Trust your gut, or your gut will get revenge.
- If something looks dodgy, avoid it. (I feel safe saying this applies to any place, event, or situation while traveling, but in this case I’m talking about a restaurant.) I may have thrown the husband under the
busrental car in the section about moving violations, but for this mistake, it’s all on me. If you read about our time in Nong Khiaw, Laos, you know that I chose to ignore the red flags that were waving furiously in the husband’s mind when we sat down at an Indian restaurant that I choseinsisted upon. Not surprisingly, illness ensued, and I learned both that a visit to a travel medicine doctor is never a bad idea, and that a sixth sense feeling should not be ignored.
Thoroughly check the details on your travel documents.

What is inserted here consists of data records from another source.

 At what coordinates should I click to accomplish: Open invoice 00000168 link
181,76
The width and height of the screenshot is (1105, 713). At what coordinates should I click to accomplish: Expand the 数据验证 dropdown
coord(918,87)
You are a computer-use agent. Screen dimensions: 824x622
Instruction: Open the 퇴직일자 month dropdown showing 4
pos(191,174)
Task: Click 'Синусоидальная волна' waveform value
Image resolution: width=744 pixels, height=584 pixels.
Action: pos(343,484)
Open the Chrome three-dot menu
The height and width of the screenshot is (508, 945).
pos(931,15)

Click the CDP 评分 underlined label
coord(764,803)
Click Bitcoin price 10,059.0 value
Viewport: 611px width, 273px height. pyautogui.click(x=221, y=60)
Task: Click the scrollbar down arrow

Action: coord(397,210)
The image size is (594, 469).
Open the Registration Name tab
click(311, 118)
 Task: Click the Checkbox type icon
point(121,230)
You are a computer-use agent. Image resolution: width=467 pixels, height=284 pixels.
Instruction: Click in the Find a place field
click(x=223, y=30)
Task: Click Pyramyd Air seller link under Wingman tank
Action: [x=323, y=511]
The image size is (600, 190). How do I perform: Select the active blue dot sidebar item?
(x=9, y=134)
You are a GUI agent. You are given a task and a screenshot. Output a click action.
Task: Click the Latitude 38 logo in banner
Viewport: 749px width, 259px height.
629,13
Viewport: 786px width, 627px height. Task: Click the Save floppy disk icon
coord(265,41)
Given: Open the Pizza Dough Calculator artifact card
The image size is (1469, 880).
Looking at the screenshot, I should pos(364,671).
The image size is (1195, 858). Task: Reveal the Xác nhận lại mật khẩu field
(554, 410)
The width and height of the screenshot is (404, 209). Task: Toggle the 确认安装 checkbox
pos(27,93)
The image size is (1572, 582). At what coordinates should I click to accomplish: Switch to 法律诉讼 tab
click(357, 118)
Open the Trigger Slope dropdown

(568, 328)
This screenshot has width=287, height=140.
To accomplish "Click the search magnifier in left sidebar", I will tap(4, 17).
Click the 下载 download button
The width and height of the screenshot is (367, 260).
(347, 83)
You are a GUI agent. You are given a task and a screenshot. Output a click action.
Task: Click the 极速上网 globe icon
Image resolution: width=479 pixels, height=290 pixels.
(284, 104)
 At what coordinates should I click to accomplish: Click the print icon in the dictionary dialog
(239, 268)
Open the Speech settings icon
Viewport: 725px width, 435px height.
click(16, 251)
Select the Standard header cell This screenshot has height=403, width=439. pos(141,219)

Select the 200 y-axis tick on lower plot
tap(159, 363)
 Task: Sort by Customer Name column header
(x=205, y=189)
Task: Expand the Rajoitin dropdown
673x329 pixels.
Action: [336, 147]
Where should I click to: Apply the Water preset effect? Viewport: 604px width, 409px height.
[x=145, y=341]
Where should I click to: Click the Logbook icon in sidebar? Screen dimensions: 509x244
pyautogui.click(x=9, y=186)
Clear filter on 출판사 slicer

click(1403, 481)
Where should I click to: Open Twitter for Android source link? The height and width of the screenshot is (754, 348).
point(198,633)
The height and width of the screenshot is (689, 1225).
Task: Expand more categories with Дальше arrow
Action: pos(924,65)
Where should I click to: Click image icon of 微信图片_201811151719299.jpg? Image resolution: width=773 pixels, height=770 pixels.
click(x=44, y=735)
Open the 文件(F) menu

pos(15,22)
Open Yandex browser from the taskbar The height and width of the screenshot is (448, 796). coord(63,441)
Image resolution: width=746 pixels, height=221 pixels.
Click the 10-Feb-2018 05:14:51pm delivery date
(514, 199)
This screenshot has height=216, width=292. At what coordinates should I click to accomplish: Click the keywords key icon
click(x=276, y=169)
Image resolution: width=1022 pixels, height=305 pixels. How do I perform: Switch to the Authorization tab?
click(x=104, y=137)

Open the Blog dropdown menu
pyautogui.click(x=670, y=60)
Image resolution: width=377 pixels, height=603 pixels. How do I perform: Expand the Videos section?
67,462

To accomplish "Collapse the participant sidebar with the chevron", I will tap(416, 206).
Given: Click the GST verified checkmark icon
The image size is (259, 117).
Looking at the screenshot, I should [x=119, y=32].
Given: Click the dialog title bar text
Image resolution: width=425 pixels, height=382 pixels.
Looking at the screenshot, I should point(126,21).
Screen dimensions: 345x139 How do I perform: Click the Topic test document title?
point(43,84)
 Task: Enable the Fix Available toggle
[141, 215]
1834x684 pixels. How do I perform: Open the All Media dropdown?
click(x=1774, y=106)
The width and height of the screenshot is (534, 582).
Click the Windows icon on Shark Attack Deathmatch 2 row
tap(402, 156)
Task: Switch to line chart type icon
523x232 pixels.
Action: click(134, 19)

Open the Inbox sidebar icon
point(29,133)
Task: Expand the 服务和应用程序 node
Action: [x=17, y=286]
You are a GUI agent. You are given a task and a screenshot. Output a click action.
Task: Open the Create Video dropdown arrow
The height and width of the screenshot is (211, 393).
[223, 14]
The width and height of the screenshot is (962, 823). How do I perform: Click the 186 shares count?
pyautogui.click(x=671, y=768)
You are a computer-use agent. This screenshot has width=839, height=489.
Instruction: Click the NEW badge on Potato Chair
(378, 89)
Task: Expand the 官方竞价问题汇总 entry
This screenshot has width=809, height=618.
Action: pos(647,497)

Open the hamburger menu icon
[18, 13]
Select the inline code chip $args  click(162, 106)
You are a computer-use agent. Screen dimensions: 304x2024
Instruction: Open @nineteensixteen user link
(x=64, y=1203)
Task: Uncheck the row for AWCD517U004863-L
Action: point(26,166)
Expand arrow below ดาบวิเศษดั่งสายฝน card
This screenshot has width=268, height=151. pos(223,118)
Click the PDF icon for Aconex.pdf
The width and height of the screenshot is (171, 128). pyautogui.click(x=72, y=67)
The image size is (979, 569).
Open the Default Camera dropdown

- One of my favorite posts to write – and the only one I’ve illustrated myself (consider yourself warned – I’m regularly bested by eight-year-olds where drawing is concerned) – regales the reader with the hilarious tale of the time I was nearly denied boarding a plane because our travel agent had screwed up my name on my travel documents and I had failed to notice it. I’d scrupulously gone over every detail… except my name. It almost cost me a trip to Jamaica. While fun to write about, I would not wish that experience on anyone (well, maybe a few people 😉 ), so please, please comb over your travel documents from stem to stern and well before airline check-in day.
These mistakes have been no bed of roses, no pleasure cruise. I consider travel planning a challenge before the whole human race, and I ain’t gonna lose (anymore)!
Bold words from someone who’s committed two post’s worth of travel crimes, but I’m going to try. Trusty collapsible cup in hand, I will continue to travel, avoiding mistakes when I can and striving to be a travel champion. When I can’t… I’ll be sure to let you know.